FEARS about technology addiction should not overshadow the chance to learn, according to experts and teachers.
However, parents are advised to take tablet computers away at bedtime in the wake of concerns that children are developing dependencies.
New studies have revealed almost half of all 14 and 15-year-olds feel they are addicted to the internet, with more than three-quarters of similarly aged pupils taking a web-enabled laptop, phone or tablet to bed at night, according to a survey.
The poll was carried out on behalf of Tablets for Schools, a charity led by technology industry groups such as Carphone Warehouse and Dixons, which campaigns for the increased use of iPad-like devices in education.
iPads and tablets have been made available to pupils at a number of East Lancashire schools, including Haslingden High, Accrington Academy and Pleckgate High.
Ged Mirfin, a Ribble Valley councillor, is a school governor and a former research manager at education technology firm Promethean. He said he supported children using devices such as Kindles at bedtime, but not using the internet.
He said: “Since my daughter started using her Kindle e-reader her reading has sky rocketed. She reads far more books now and often at bedtime. In that case I don’t see any difference between the Kindle and taking a book to bed.
“Kids have always been told off for reading too late, with a torch under the covers.
“I think it is different with iPads and laptops, though. Those link to the internet, which is interactive, and it can be an addictive thing.”
Haslingden High School headteacher Mark Jackson said they were aware pupils could get too attached to iPads.

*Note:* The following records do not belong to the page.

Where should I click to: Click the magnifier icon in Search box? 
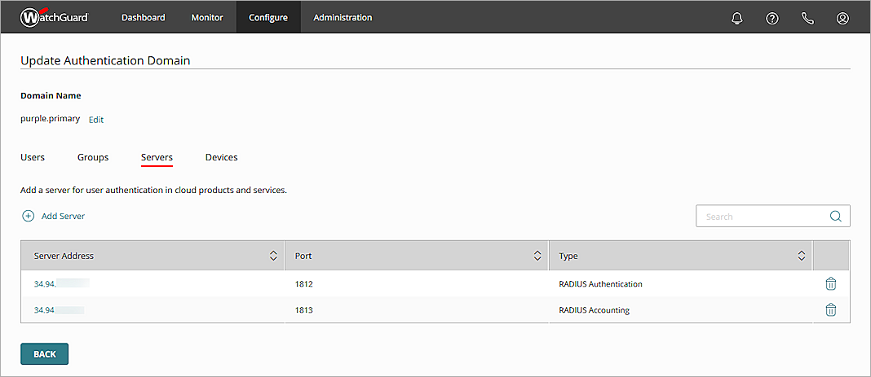pyautogui.click(x=835, y=217)
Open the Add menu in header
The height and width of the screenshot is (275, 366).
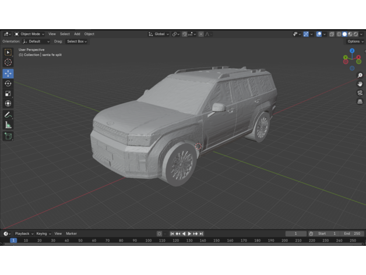click(x=77, y=34)
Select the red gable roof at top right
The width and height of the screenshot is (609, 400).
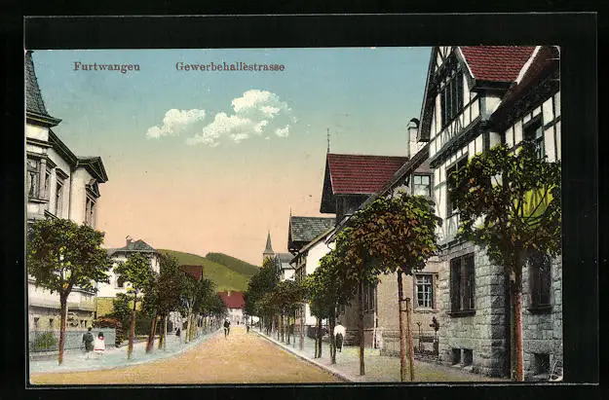point(497,62)
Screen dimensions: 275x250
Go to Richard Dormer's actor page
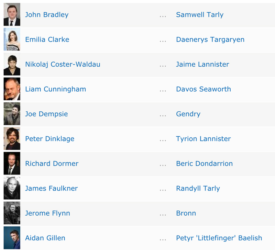(52, 163)
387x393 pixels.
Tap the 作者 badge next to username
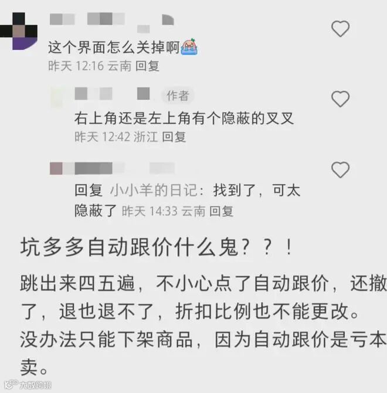[x=177, y=96]
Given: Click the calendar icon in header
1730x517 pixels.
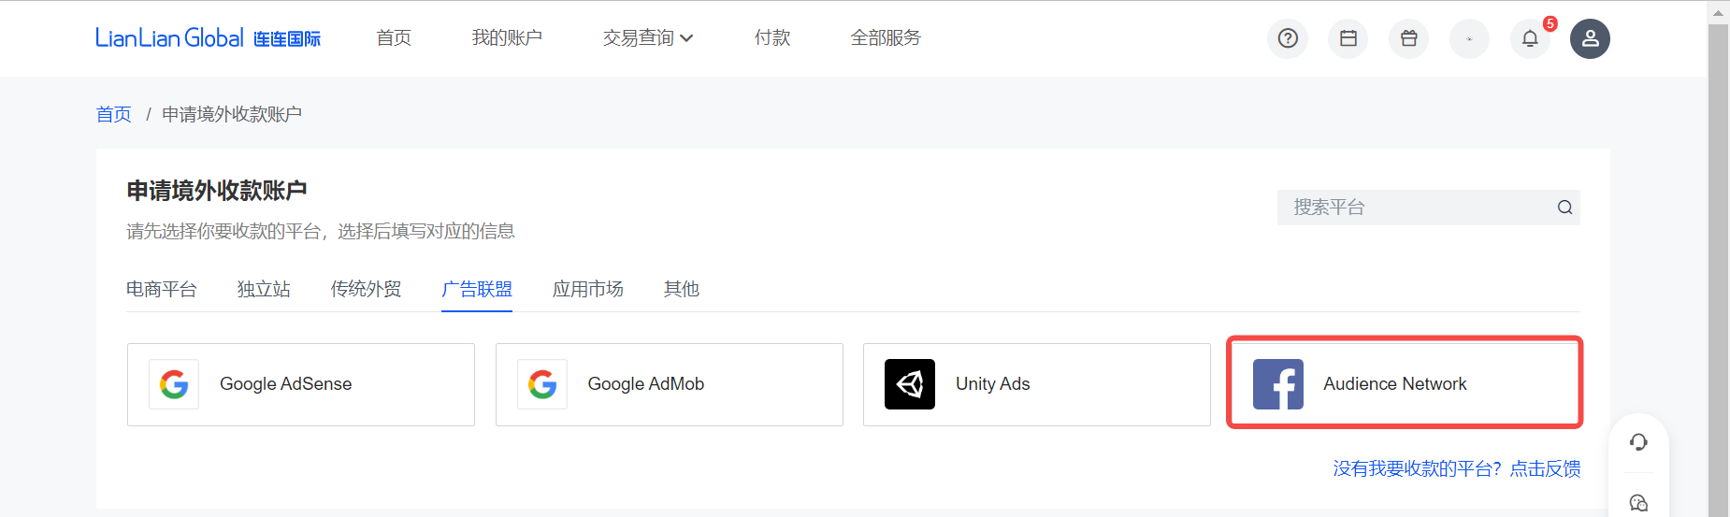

He said: “We’ve just launched our scheme and it has been wonderfully effective. We too have seen reading levels increase because there is access to more material.
“However, we want the children to do this in class, or in our reading sessions. We don’t want it to take over their lives.
“We encourage children to get out, play sport and listen to music. I would definitely encourage parents to keep an eye on the matter and make sure they are not plugged in at all hours.”